櫻井昌司さん作成の獄中日記(1967年11月8日~1970年10月6日のもの)

 

2010年7月からやり直しの裁判、再審公判手続きが始まり、都合7回の公判が行われました。ここでも弁護団は、検察官に対してまだ開示していない証拠を開示するよう求め、開示された無罪方向の証拠を提出しました。再審公判では、事件当時杉山さんを被害者宅前で目撃したという証人の尋問がなされましたが、杉山さんであったという特定はされませんでした。また二人に対する被告人質問がなされ、二人は警察や検察における取調べの状況を詳しく供述し、違法捜査がなされていたことが赤裸々に語られました。

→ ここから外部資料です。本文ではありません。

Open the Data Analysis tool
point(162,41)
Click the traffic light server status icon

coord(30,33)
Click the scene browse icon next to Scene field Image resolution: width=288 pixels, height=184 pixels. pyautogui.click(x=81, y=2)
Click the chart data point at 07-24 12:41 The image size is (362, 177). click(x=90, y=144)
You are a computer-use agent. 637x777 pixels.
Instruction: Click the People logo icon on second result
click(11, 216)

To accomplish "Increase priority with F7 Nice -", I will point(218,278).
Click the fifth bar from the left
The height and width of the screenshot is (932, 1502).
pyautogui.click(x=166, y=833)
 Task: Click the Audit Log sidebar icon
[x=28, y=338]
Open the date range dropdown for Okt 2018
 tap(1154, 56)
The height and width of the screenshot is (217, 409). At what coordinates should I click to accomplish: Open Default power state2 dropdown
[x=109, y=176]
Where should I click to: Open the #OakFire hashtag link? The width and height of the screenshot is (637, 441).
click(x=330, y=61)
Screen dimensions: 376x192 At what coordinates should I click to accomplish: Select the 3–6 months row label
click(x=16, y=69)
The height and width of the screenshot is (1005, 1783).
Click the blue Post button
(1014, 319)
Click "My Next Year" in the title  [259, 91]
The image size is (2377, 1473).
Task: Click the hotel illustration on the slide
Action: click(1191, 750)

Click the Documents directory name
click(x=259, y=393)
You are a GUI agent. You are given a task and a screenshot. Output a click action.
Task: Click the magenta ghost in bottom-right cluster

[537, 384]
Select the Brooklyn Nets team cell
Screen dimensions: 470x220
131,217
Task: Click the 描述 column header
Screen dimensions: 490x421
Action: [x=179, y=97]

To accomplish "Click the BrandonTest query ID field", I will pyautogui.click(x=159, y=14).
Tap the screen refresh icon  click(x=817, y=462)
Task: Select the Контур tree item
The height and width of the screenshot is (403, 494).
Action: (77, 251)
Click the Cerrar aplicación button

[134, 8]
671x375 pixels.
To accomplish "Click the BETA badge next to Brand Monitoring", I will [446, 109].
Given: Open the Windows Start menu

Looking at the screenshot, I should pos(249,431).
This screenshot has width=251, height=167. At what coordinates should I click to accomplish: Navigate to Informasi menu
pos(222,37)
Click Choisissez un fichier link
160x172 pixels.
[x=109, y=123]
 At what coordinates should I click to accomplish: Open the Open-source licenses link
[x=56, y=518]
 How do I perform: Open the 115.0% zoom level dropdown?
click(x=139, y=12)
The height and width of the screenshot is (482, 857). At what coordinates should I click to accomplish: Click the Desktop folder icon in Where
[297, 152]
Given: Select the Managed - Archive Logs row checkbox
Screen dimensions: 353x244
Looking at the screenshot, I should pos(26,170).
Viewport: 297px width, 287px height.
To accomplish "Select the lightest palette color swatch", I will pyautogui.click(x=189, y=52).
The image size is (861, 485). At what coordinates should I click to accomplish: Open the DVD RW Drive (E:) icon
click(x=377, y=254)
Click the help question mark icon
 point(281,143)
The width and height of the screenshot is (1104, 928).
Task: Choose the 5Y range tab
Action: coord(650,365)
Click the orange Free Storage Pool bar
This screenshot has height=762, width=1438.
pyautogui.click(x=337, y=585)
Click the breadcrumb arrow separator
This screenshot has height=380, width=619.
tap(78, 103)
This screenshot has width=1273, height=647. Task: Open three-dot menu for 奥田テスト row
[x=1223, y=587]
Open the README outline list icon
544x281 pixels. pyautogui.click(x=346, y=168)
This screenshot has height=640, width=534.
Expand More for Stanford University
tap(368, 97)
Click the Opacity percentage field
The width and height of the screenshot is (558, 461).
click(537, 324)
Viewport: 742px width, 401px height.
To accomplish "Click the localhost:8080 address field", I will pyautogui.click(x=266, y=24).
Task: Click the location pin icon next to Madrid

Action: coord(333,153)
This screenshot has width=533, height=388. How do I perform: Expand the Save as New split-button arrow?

二人が取調べの状況を、長い期間にわたり、何度も反芻しつつ記憶を紡いできたことが強くうかがえます。

 

判決では、櫻井さん、杉山さんら二人の犯人性は、これを推認させる情況証拠は何ら存在しないこと、他方、自白の任意性には疑義があること、信用性については否定されること、捜査官の違法な取調べがなされたこと、捜査官は偽証をしていたこと、再審請求審で開示された櫻井さんに対する取調べ中の様子を録音したテープは、各種の細工がなされていたことなどが指摘され、二人は強盗殺人の犯人ではないとして無罪となりました。

 

二人が逮捕されてから、実に44年の年月が経過して、二人が一貫して叫び続けていたことがやっと認められて汚名をそそぐことができたのです。警察や検察が違法な捜査を続け、検察官が不十分な証拠に基づき無理やり起訴し、公判では警察官が偽証まで繰り返していましたが、再審公判ではそうした多くの違法行為が明らかにされました。

 

 

以上のとおり、再審開始決定は検察官が不服申立てをしたことにより、4年以上時間が余計にかかりました。また、検察官が隠し持っていた未開示の記録が開示されたことにより、無罪の方向を示す証拠が、実は多数存在していたことが明らかになり、検察官の不正な対応が明るみに出たことも指摘できます。再審開始決定に対する検察官の不服申立てを禁止すること、検察官手持ちの未開示証拠が開示されることは無論のこと、70年以上も改正されたことのない不備だらけの再審請求手続が全般的に改正され、適正化が図られることが重要と考えられます。

再審法の世界に、「法の支配」の原則を確立させないといけません。